── Record extracts
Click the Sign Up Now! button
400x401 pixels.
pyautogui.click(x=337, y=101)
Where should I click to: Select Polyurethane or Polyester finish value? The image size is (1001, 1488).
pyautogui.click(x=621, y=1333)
────
What the exercise asks:
Each line above must be output exactly as it stands.

Solution for this exercise:
Click the Sign Up Now! button
400x401 pixels.
pyautogui.click(x=337, y=101)
Where should I click to: Select Polyurethane or Polyester finish value? The image size is (1001, 1488).
pyautogui.click(x=621, y=1333)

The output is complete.